We have to prove that

$${\displaystyle {\int }_0^1{R}_{t}f\left(x\right)d\mu \left(x\right)={\int }_0^{1}f\left(x\right)d\mu \left(x\right),f\in C[0,1].}$$

(38)

It suffices to prove (38) for $f=T_m,m\ge 0$. For $m=0$, (38) follows from $R_t{T}_0=T_0$. For $m\ge 1$, we have

$${\displaystyle {\int }_0^1{R}_t{T}_m\left(x\right)d\mu \left(x\right)={\displaystyle \frac{e^{-m^{2}t}}{\pi }}{\int }_0^1{\displaystyle \frac{T_m\left(x\right)T_0\left(x\right)}{\sqrt{x(1-x)}}}dx=0={\int }_0^1{T}_m\left(x\right)d\mu \left(x\right).}$$

Thus (38) is proved.
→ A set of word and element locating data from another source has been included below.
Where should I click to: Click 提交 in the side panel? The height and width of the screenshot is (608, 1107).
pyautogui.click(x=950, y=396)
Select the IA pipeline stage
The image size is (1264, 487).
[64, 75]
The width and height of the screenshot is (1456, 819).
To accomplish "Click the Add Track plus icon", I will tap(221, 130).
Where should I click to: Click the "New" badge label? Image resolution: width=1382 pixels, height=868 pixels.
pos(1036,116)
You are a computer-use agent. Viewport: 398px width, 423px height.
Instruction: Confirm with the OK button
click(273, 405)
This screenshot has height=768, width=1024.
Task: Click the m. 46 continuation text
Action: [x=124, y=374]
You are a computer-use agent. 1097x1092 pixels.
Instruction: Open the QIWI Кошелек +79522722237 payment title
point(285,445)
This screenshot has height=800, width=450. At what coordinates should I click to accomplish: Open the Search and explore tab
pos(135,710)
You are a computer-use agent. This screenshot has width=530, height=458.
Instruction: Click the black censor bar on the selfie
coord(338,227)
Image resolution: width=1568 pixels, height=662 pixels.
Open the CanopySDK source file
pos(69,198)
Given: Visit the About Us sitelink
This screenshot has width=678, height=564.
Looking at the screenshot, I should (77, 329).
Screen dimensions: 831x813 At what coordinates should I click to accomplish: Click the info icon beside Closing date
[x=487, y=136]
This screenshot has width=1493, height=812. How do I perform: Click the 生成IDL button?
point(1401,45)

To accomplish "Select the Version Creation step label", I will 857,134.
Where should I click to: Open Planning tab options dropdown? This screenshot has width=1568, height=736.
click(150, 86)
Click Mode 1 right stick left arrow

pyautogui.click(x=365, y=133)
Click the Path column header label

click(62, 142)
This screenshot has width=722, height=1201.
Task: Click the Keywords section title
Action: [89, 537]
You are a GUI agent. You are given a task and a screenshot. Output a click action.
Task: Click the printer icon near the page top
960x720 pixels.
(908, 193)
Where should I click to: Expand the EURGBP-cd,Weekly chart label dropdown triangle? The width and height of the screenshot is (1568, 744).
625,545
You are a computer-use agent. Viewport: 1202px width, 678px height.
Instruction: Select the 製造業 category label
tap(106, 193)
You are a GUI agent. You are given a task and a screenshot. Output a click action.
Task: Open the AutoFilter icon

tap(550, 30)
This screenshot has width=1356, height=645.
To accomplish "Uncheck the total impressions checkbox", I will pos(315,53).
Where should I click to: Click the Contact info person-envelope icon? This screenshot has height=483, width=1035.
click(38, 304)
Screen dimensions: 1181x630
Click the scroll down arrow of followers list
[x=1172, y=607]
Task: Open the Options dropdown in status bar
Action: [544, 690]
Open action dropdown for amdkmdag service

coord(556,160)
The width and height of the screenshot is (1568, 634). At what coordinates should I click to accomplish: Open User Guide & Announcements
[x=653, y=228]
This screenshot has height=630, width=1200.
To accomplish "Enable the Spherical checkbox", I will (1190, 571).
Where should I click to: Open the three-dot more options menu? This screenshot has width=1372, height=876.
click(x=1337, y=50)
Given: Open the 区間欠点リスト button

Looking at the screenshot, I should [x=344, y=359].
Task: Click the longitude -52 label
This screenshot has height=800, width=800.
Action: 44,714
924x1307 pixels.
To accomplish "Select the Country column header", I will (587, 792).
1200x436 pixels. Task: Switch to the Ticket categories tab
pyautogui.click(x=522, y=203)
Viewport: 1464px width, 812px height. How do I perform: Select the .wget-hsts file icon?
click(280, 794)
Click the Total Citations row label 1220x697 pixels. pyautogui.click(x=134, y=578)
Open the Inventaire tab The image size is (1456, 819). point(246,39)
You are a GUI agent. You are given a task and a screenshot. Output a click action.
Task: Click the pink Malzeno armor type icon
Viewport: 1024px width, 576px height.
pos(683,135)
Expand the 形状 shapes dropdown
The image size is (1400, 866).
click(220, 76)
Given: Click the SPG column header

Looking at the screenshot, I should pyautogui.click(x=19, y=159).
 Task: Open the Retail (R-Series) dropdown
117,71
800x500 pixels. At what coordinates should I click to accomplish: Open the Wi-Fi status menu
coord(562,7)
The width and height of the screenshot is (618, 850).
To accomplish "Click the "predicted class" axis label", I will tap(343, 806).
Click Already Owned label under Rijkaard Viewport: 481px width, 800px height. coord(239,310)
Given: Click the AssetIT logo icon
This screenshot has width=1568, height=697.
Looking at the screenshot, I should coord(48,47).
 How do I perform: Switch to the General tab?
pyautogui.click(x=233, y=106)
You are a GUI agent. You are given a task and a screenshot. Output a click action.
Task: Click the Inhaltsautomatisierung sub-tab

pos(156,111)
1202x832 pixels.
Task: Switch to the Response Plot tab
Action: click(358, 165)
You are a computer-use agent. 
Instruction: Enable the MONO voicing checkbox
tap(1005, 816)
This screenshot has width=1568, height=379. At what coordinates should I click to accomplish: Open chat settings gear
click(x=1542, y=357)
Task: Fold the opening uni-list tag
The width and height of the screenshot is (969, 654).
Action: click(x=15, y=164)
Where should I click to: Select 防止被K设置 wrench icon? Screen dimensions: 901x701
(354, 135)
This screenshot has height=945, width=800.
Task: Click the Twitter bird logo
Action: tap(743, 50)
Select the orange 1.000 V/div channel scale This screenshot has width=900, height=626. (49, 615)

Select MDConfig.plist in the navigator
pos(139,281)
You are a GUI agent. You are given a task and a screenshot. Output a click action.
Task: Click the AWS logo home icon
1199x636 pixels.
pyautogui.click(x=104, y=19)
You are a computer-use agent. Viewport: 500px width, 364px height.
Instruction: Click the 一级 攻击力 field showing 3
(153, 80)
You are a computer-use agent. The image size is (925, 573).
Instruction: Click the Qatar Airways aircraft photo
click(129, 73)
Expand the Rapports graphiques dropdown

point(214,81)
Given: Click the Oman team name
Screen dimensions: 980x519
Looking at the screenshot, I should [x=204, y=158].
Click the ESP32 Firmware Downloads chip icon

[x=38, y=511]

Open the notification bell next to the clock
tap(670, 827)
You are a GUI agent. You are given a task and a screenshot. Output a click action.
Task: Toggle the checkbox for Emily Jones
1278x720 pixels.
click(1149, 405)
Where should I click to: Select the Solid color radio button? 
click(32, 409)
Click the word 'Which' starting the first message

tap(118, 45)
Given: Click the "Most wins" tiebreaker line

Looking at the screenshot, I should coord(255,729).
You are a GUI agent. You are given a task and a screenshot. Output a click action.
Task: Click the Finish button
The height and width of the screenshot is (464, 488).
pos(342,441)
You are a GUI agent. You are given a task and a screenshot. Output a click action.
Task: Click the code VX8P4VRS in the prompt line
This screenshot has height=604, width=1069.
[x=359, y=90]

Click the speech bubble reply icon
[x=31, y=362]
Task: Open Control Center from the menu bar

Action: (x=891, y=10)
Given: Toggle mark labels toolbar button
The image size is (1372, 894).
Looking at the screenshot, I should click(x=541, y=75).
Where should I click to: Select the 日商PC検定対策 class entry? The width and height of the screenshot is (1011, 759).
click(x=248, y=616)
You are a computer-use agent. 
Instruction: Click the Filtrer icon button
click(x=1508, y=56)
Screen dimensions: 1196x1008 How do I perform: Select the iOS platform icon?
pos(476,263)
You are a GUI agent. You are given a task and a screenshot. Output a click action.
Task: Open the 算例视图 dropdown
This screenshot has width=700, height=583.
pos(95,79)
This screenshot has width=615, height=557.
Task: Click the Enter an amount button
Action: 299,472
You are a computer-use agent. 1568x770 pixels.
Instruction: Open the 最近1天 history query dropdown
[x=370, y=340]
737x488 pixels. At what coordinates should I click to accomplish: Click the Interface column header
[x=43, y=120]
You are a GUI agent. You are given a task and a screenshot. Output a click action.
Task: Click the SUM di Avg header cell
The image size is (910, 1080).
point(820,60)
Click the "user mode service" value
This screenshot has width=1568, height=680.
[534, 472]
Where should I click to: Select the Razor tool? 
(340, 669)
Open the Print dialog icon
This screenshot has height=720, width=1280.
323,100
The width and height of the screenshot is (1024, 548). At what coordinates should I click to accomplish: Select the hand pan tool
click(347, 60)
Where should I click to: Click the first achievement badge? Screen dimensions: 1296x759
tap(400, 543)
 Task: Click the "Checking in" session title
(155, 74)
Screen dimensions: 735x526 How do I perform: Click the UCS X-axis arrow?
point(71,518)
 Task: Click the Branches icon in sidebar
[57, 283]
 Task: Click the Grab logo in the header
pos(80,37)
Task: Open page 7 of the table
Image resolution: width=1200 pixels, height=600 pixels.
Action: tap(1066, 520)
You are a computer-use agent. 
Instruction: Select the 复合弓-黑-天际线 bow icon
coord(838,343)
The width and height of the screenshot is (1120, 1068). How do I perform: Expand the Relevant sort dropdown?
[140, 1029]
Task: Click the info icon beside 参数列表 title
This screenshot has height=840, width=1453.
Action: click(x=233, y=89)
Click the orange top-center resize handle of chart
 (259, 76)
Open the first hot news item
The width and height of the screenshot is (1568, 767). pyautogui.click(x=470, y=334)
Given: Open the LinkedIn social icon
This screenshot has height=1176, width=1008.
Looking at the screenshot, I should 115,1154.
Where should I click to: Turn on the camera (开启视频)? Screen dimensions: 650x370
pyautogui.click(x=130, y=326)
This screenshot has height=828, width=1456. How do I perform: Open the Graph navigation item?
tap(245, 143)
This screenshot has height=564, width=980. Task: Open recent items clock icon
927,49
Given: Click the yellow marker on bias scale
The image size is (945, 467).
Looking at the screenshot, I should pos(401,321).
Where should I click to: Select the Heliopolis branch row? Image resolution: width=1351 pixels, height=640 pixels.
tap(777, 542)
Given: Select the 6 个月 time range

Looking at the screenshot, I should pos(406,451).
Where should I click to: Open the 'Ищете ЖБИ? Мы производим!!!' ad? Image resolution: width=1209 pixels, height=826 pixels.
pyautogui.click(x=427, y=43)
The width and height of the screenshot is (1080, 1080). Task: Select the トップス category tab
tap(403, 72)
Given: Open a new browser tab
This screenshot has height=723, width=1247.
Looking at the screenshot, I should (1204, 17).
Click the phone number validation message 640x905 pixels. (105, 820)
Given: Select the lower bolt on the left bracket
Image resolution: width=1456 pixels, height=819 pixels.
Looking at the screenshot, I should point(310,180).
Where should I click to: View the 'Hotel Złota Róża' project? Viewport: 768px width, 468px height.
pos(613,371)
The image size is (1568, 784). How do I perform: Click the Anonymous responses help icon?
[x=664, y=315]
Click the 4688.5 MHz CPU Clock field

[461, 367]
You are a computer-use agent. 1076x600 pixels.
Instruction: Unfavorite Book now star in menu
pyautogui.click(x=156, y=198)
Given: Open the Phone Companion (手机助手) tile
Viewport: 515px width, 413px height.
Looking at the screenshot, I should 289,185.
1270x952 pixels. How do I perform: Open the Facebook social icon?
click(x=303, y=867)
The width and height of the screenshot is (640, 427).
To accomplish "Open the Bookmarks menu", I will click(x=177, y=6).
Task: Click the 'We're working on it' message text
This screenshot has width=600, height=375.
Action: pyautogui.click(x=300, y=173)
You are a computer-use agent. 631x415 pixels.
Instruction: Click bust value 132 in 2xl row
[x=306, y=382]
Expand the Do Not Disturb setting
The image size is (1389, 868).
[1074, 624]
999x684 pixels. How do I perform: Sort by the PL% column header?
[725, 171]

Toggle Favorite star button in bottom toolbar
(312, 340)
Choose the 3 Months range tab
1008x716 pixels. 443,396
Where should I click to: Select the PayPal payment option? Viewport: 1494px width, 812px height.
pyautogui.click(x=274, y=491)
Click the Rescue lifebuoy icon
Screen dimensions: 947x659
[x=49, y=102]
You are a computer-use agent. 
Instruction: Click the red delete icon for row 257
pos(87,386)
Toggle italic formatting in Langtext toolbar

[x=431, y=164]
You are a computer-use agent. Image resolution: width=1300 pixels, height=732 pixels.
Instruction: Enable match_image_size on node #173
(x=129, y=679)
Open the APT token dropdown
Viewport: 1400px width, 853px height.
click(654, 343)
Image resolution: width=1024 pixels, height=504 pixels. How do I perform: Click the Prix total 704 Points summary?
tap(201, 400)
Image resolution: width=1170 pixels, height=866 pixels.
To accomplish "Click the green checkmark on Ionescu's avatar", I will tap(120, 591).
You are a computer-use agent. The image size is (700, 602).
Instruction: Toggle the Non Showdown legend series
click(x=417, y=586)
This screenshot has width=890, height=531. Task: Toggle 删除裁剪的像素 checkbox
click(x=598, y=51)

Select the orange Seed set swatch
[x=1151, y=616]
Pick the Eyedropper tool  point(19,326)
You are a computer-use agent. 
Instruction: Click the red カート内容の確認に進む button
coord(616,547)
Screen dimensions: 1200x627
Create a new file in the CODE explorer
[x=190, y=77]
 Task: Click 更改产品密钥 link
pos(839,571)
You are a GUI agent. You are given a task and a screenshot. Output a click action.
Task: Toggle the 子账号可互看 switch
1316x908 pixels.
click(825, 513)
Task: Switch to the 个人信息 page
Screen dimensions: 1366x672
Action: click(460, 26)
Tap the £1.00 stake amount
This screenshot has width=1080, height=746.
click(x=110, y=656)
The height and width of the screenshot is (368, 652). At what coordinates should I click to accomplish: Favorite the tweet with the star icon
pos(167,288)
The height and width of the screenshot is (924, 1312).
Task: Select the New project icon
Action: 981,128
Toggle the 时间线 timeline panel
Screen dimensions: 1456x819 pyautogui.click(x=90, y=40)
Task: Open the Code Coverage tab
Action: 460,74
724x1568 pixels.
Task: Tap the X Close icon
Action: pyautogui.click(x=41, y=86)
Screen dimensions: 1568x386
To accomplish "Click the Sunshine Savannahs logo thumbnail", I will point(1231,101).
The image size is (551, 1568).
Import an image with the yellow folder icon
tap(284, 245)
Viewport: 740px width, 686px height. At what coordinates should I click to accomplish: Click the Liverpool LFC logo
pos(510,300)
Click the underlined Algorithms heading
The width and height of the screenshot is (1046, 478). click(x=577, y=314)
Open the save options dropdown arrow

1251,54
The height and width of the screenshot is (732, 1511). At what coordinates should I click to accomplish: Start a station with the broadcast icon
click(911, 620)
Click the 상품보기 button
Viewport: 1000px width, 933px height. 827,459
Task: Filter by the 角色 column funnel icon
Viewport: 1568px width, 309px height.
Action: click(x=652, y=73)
If $\nu$ is also a probability measure invariant with respect to all $R_t,t>0$, then using Theorem 6 we can write

$$\begin{array}{cc}\hfill {\displaystyle {\int }_0^{1}f\left(x\right)d\nu \left(x\right)}& {\displaystyle =\underset{t\to \infty }{lim}{\int }_0^1{R}_{t}f\left(x\right)d\nu \left(x\right)={\int }_0^1\left(\underset{t\to \infty }{lim}{R}_{t}f\left(x\right)\right)d\nu \left(x\right)}\hfill \\ \hfill & {\displaystyle ={\int }_0^1{\displaystyle \frac{2}{\pi }}\left({\int }_0^{1}f\left(s\right)darcsin\sqrt{s}\right)d\nu \left(x\right)={\displaystyle \frac{2}{\pi }}{\int }_0^{1}f\left(s\right)darcsin\sqrt{s}}\hfill \\ \hfill & {\displaystyle ={\int }_0^{1}f\left(x\right)d\mu \left(x\right).}\hfill \end{array}$$

Thus $\nu =\mu$, and the proof is complete. □

8. Conclusions and Further Work

Composition of operators is a core concept when speaking about $C_0$-semigroups. The Ulam stability of the composition of two Ulam stable operators was studied in several papers. Some problems were raised in Reference [2]. In this paper, we solve one of these problems. More precisely, we construct a $C_0$-semigroup ${\left(R_t\right)}_{t\ge 0}$ on $C[0,1]$ such that for each $t>0$, $R_t$ is Ulam unstable. Moreover, we investigate the properties of this $C_0$-semigroup. In particular, we consider its infinitesimal generator $(A,D(A\left)\right)$ and prove that $C^2[0,1]$ is included in the domain $D\left(A\right)$. This means that if $f\in C^2[0,1]$, then the Cauchy problem

$$\left\{\begin{array}{c}{\displaystyle \frac{\partial u(t,x)}{\partial t}}=Au(t,x),t\ge 0,\hfill \\ u(0,x)=f\left(x\right),x\in [0,1],\hfill \end{array}\right.$$

has a unique solution, namely $u(t,x)=R_{t}f\left(x\right)$. Of course, this is true for an arbitrary $f\in D\left(A\right)$ (see, e.g., Reference [8]) and from this point of view, it would be useful to have an explicit description of the domain $D\left(A\right)$. To this end we intend to consider the $C_0$-semigroup ${\left(R_t\right)}_{t\ge 0}$ in the more general framework presented in Reference [7].